Kemudian, pada tanggal 16, diadakan pertemuan puncak, dan kedua pemimpin sepakat untuk melanjutkan kembali "diplomasi ulang-alik" yang telah lama ditangguhkan. Media Jepang melaporkan bahwa Perdana Menteri Kishida meminta Presiden Yoon untuk mencabut embargo pada pertemuan tersebut, tetapi Kementerian Luar Negeri Korea Selatan (setara dengan Kementerian Luar Negeri) mengatakan, `` Merupakan kebiasaan dalam diplomasi untuk tidak mengungkapkan isi pernyataan dibuat oleh para pemimpin negara lain, tentu saja," gumamnya. Seorang sumber yang dekat dengan kantor kepresidenan juga mengatakan, ``Kami tidak bisa mengungkapkan apa yang dibicarakan secara khusus oleh kedua pemimpin.''

Namun menurut Yonhap News, para pejabat di kantor kepresidenan juga mengakui bahwa embargo tersebut muncul saat tokoh politik Jepang bertemu dengan Presiden Yoon.

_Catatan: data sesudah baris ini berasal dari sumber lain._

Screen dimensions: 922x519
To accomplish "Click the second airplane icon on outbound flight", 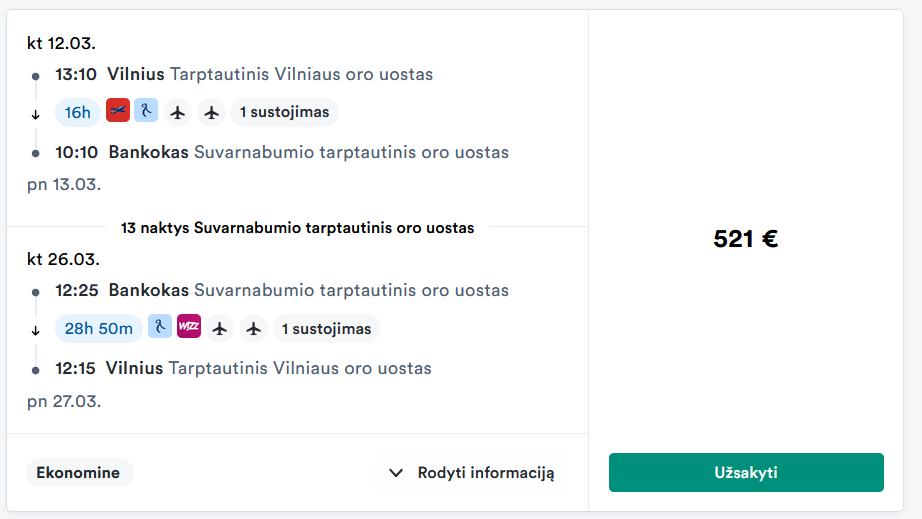I will click(211, 112).
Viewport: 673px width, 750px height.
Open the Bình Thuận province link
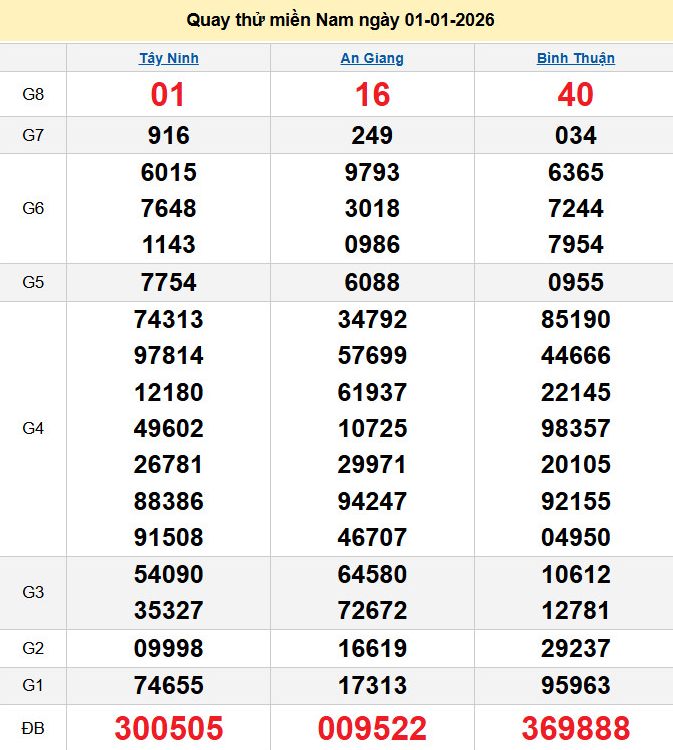575,58
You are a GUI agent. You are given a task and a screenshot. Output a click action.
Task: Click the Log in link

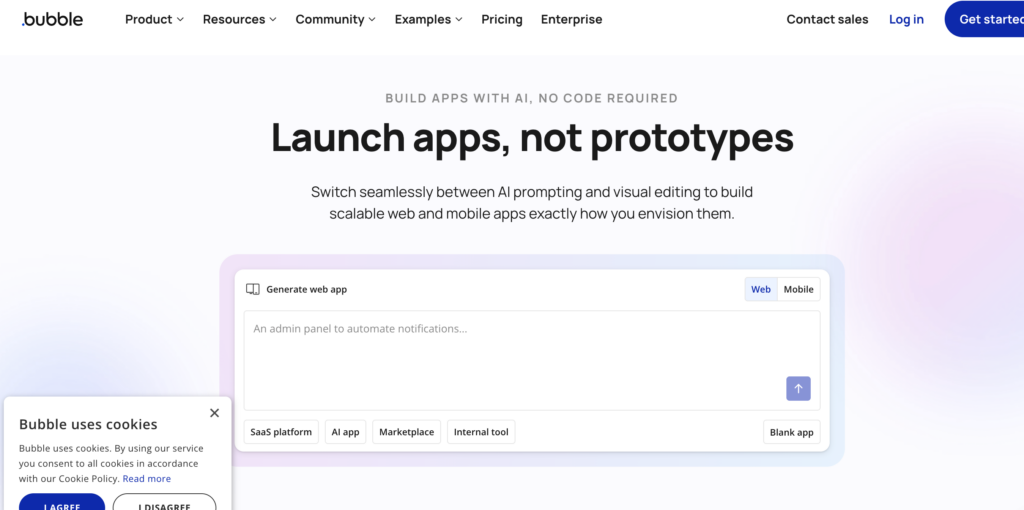pos(906,19)
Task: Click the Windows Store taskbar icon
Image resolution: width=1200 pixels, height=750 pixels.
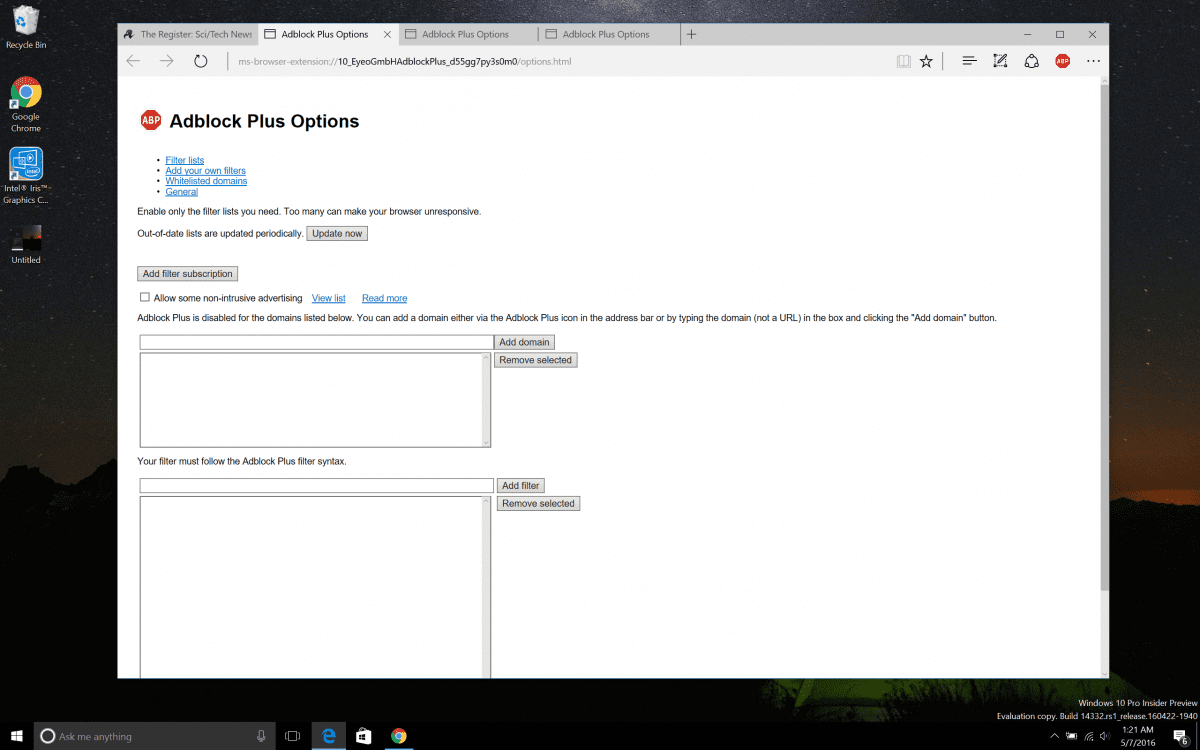Action: coord(364,736)
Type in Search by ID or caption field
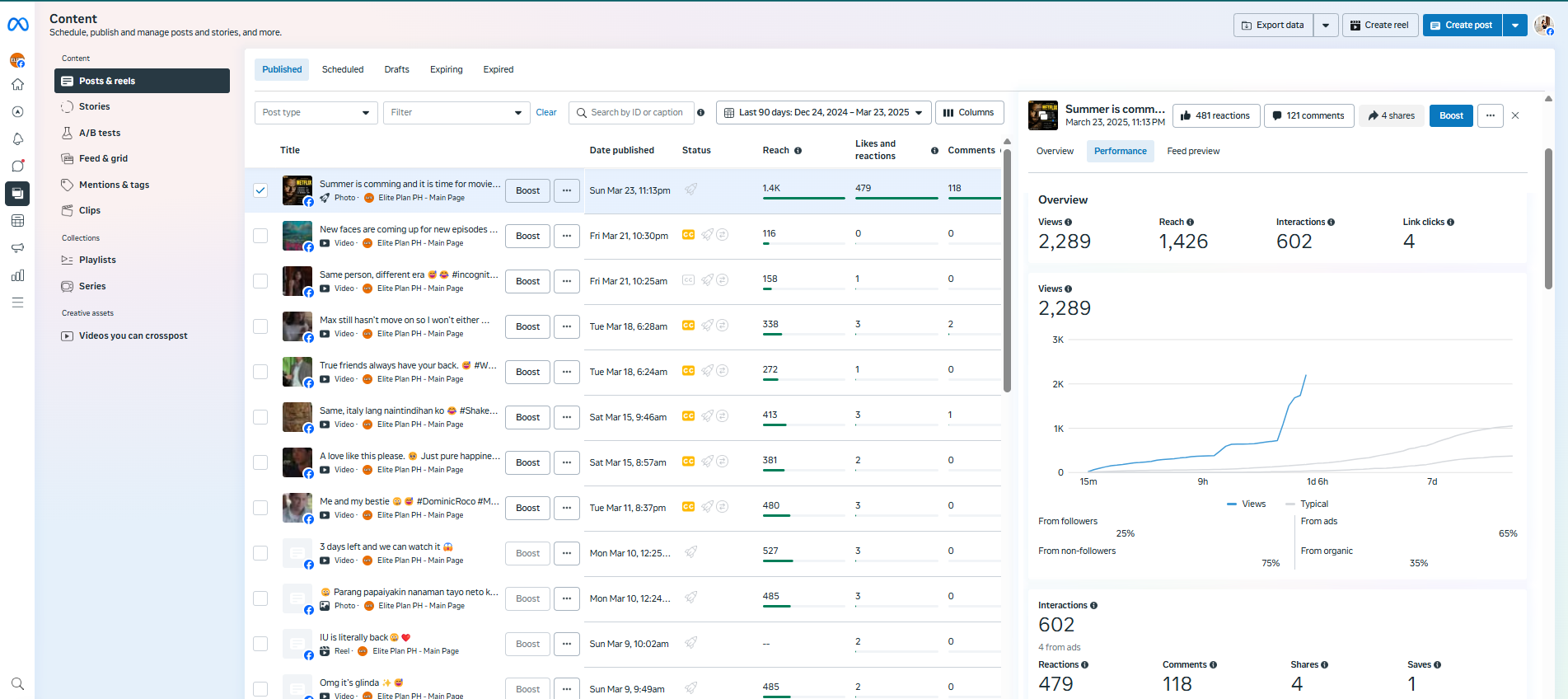The height and width of the screenshot is (699, 1568). [637, 113]
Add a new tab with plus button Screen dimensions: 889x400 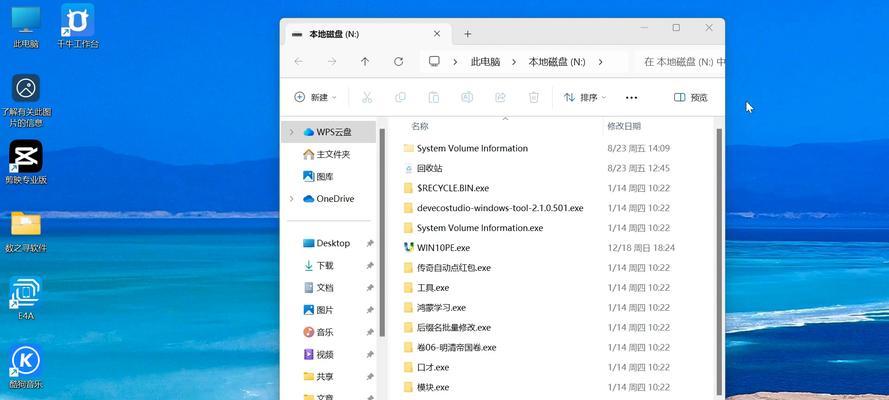click(468, 34)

Media Jepang juga melaporkan bahwa Fukushiro Nukaga, ketua Liga Parlemen Jepang-Korea, meminta dimulainya kembali impor sea squirt Jepang pada pertemuan tersebut., Saya tidak mengatakan kata hoya," bantahnya. Semburan laut disebut "nanas laut" karena tonjolan merah dan jingga serta penampilannya yang montok. Prefektur Miyagi adalah produsen nomor satu Jepang, dan Korea Selatan adalah tujuan ekspor utama sebelum gempa. Di Korea, sea squirt telah dimakan sebagai sashimi dengan miso cuka lada merah, atau sebagai bahan dalam bibimbap. “Tohoku sea squirt berukuran besar dan rasanya enak.” Sebelum gempa, mereka juga populer di Korea Selatan.

Menurut sebuah laporan oleh Mainichi Shimbun, ketika Ketua Nukaga meminta Presiden Yoon untuk melanjutkan impor semprotan laut, pejabat media Jepang yang mencoba memfilmkan adegan itu dihentikan oleh pejabat dari kantor kepresidenan. Namun, seorang pejabat kepresidenan mengatakan, "Korea Selatan tidak memperlakukan negara-negara sahabat seperti itu (dengan tidak hormat)." Ketika saya mengatakan itu, saya mungkin dengan sopan menyuruhnya untuk berhenti."

Sebagai pendukung partai penguasa pemerintah Korea Selatan yang sangat menentang pencabutan embargo produk laut, terlihat bahwa pemerintah Korea Selatan juga gelisah dengan isu ini.

Pada konferensi pers pada tanggal 20, seorang pejabat senior kepresidenan mengatakan, "Posisi pemerintah Korea Selatan jelas. Kami sama sekali tidak dapat menerima apa pun yang mengancam keselamatan dan kesehatan masyarakat. Secara ilmiah aman. Itu harus dibuktikan," katanya, menekankan posisinya sebelumnya.